This spicy sweet plantain dish will transport you to the night time streets of the West African city, Accra. A stroll through the night markets is sure to grace your nostrils with this delicious Ghanaian delicacy’s warm aromas.
Made with ripe plantains and a mix of spices, kelewele’s sweetness is balanced by a little bit of saltiness and rounded off with its spicy kick.
Plantains are less sweet and higher in starch than their cousins, bananas, and are a staple for millions in many tropical countries in Central and South America the Caribbean, Africa, and Southeast Asia. Plantains are now available almost anywhere in the world in ethnic food stores.
They’re a rich source of fiber, vitamins A, C, and B-6, and of magnesium and potassium. Plantains are also rich in fiber and complex carbohydrates, which are more slowly digested than the simple carbs found in processed foods. These keep you fuller for longer after a meal, which can mean less snacking on unhealthy foods.
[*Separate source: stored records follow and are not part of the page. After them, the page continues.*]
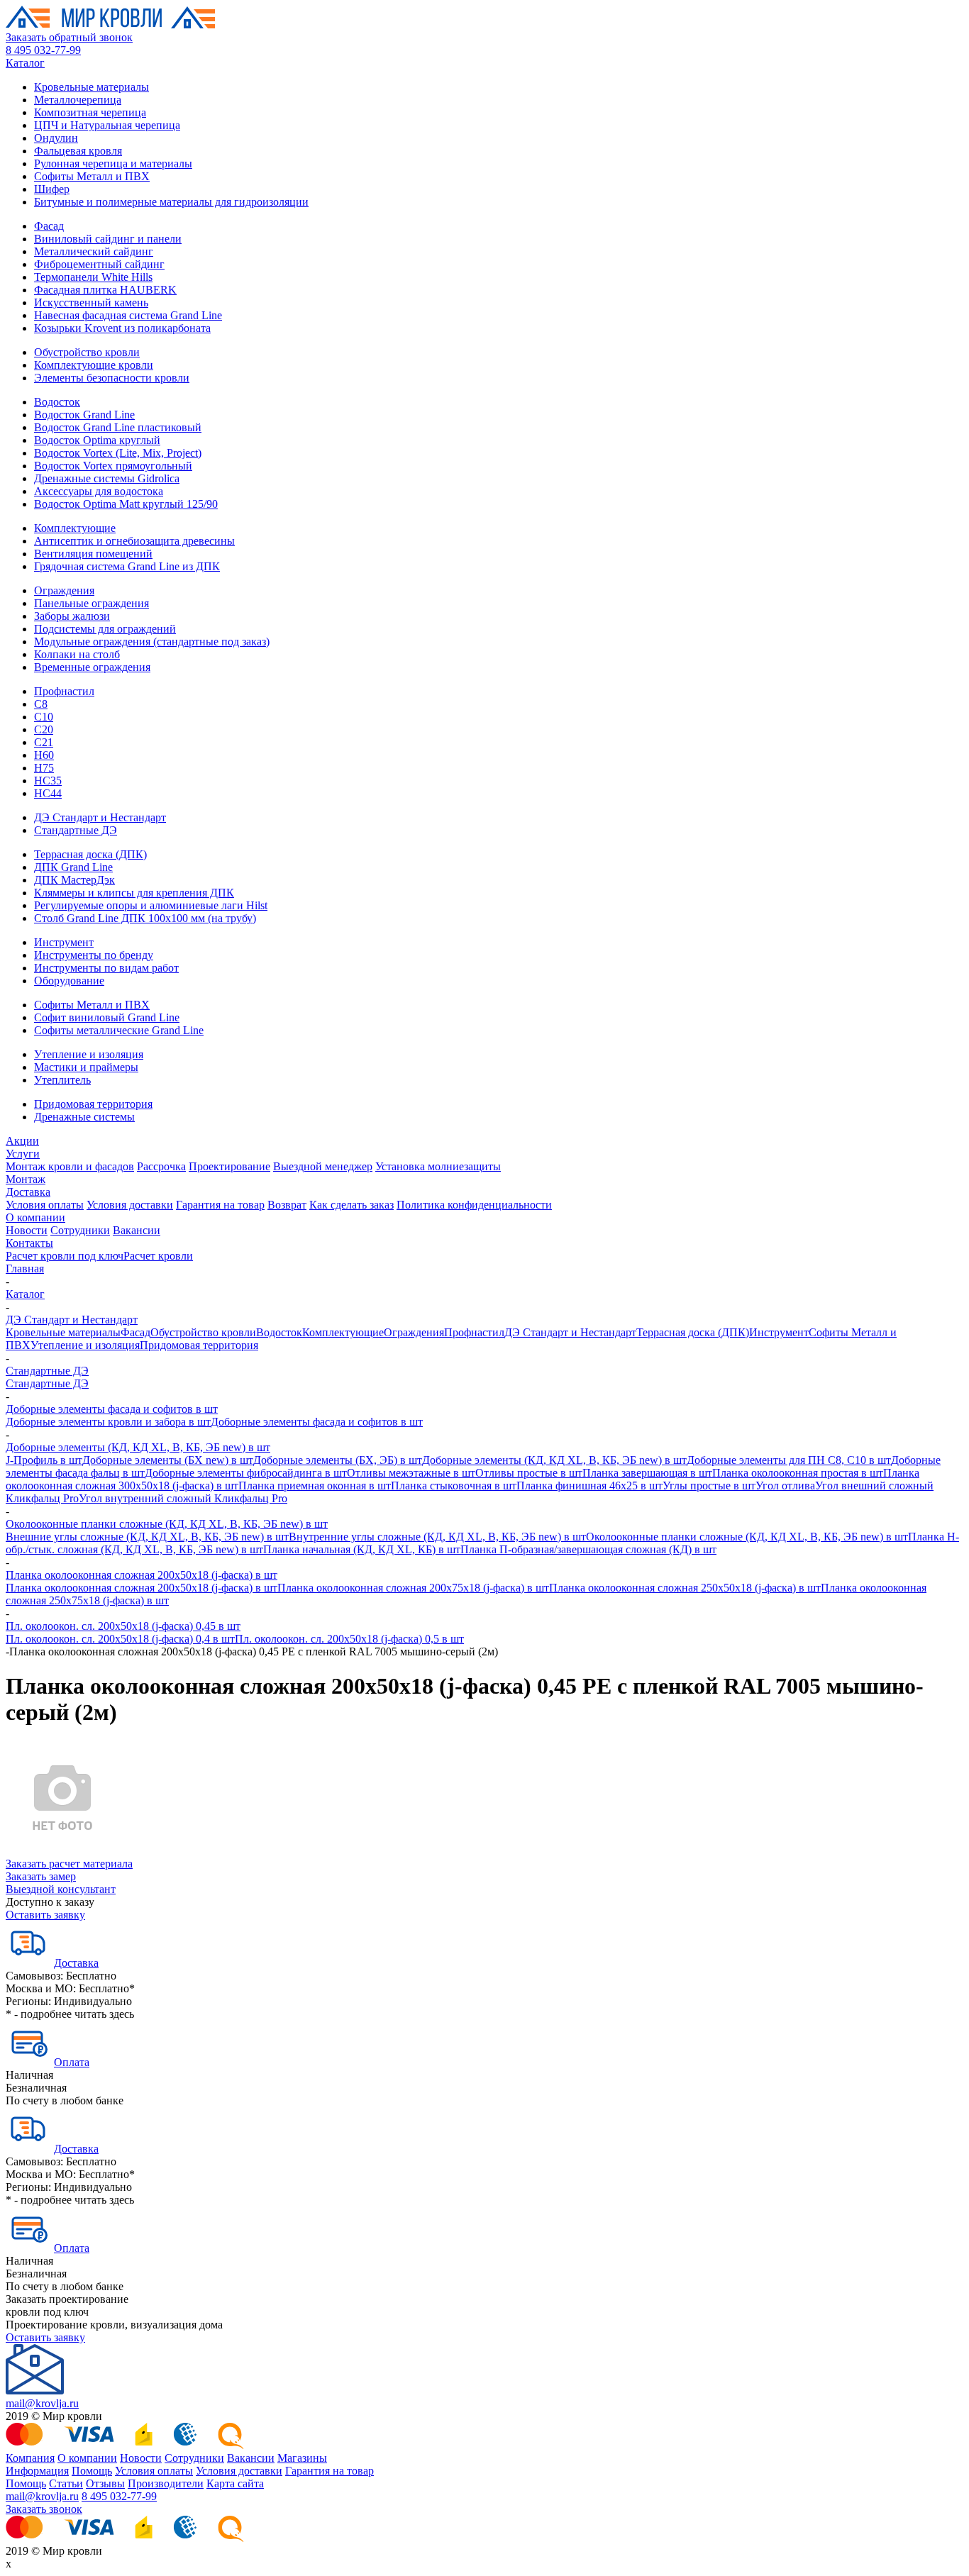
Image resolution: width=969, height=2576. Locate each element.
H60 (44, 755)
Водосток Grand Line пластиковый (117, 427)
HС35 (48, 781)
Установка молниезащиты (438, 1166)
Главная (25, 1268)
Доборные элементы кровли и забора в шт (108, 1422)
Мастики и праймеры (86, 1067)
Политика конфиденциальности (474, 1205)
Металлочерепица (77, 100)
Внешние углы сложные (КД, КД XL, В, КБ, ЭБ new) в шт (147, 1537)
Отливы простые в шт (528, 1473)
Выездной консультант (61, 1889)
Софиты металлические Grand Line (119, 1030)
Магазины (302, 2458)
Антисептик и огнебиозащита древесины (134, 541)
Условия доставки (130, 1205)
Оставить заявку (45, 1915)
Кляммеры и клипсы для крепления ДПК (134, 893)
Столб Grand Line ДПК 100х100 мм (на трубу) (145, 918)
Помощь (92, 2471)
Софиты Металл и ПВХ (92, 176)
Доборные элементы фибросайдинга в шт (246, 1473)
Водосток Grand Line (84, 415)
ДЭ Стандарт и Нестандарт (100, 817)
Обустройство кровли (87, 352)
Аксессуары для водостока (98, 491)
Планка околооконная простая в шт (797, 1473)
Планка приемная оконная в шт (314, 1485)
for one cup of baked yellow plantains (139 grams) contains 215 calories, and the following nutrients:
Fat | 0.22 g |
Protein | 2 g |
Carbohydrates | 58 g |
Fiber | 3 g |
Potassium | 663 mg |
Vitamin C | 23 mg |
Vitamin A | 63 ug |
Vitamin B-6 | 0.29 mg |
Magnesium | 57 mg |
The amount of vitamin C in a cup of plantains makes up an excellent percentage of the daily recommended intake. Vitamin C is an antioxidant and an immune booster. Antioxidants protect against free radical damage associated with aging, heart disease, and some types of cancer.
Plantains have lots of potassium which is essential for maintaining the cell and body fluids that control heart rate and blood pressure. Additionally the high fiber content of plantains helps lower cholesterol, which also supports healthy heart function.
Do note that deep frying plantains, as many do for this street food is not the healthiest way of preparing plantains, however, the versatility of plantains make them a great candidate for air frying or even baking, for a healthier version.
Ingredients
- 5 Fingers Ripe Plantain
- Vegetable for Deep Frying
- 1 Large Pureed Onion
- 1 Garlic Clove
- 1 thumb Ground Ginger
- 3 Tablespoons Vivi Spices (mixed dry spices: ginger, cloves, black pepper)
- Salt to taste
Directions
- Cube plantains, or cut into small wedges
- Heat oil in a pot ready for deep frying
- Mix plantains with ALL other ingredients and deep fry when oil is VERY HOT (do not allow oil to smoke)
- Blot out some grease
If oil is not hot, plantains get soggy and over greasy
Serve while hot, and with groundnuts or peanuts for a delicious snack, or as a side to a meal.